#### PROBLEM DESCRIPTION
Write out the records beneath this line exactly as they appear, minus any images.

Records from a collection:
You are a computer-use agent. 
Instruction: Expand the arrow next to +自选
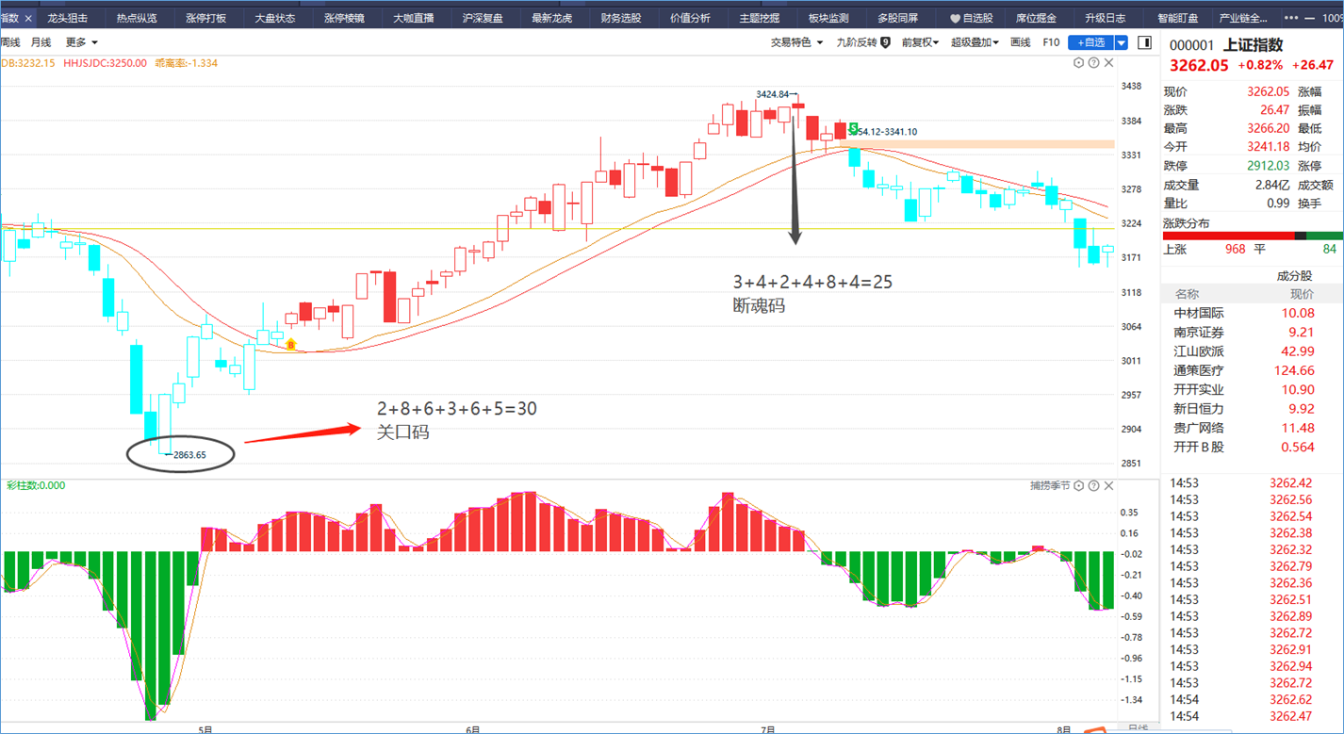(x=1121, y=42)
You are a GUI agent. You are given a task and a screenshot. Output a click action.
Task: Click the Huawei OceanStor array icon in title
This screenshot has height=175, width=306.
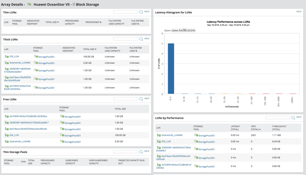pyautogui.click(x=29, y=5)
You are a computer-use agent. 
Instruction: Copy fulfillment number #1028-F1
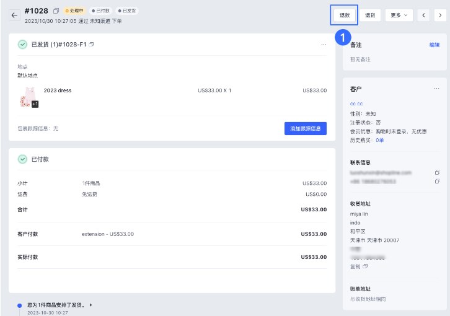click(92, 45)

#### TASK OUTPUT
You are a computer-use agent. 
Instruction: Expand the arrow next to +自选
(x=1121, y=42)
You are a GUI agent. You are given a task and a screenshot. Output a click action.
Task: Click the Huawei OceanStor array icon in title
This screenshot has height=175, width=306.
pyautogui.click(x=29, y=5)
You are a computer-use agent. 
Instruction: Copy fulfillment number #1028-F1
click(92, 45)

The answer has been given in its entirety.